Task directions:
Reproduce everything in the records below from the line containing "950x433 pixels." down to the line containing "Action: tap(79, 186)", and leave out the pictures.

Dataset content:
━━━━━━━━━━
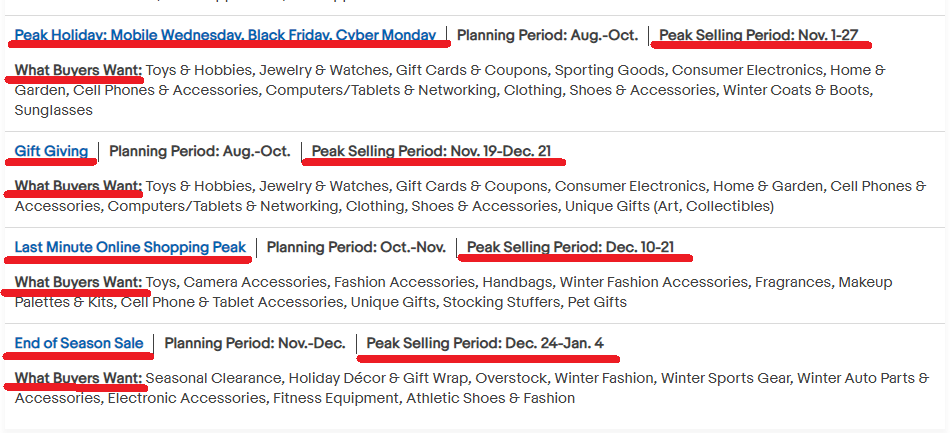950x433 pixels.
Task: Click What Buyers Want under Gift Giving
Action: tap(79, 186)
━━━━━━━━━━
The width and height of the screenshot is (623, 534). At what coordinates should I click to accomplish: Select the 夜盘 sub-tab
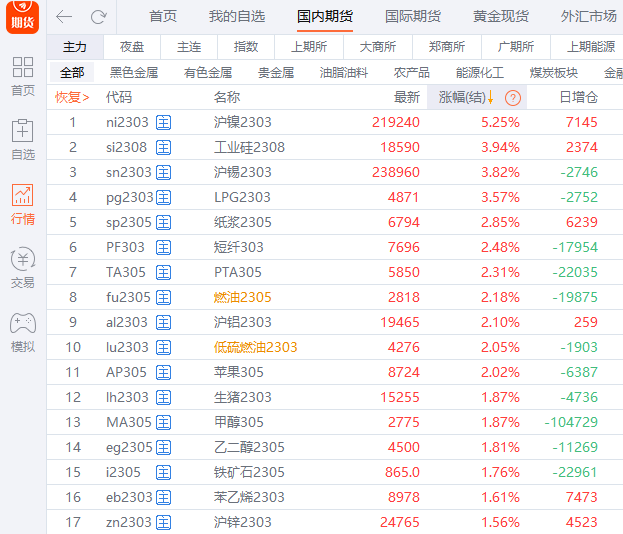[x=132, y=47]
━━━━━━━━━━
Exercise output:
950x433 pixels.
Task: Click What Buyers Want under Gift Giving
Action: tap(79, 186)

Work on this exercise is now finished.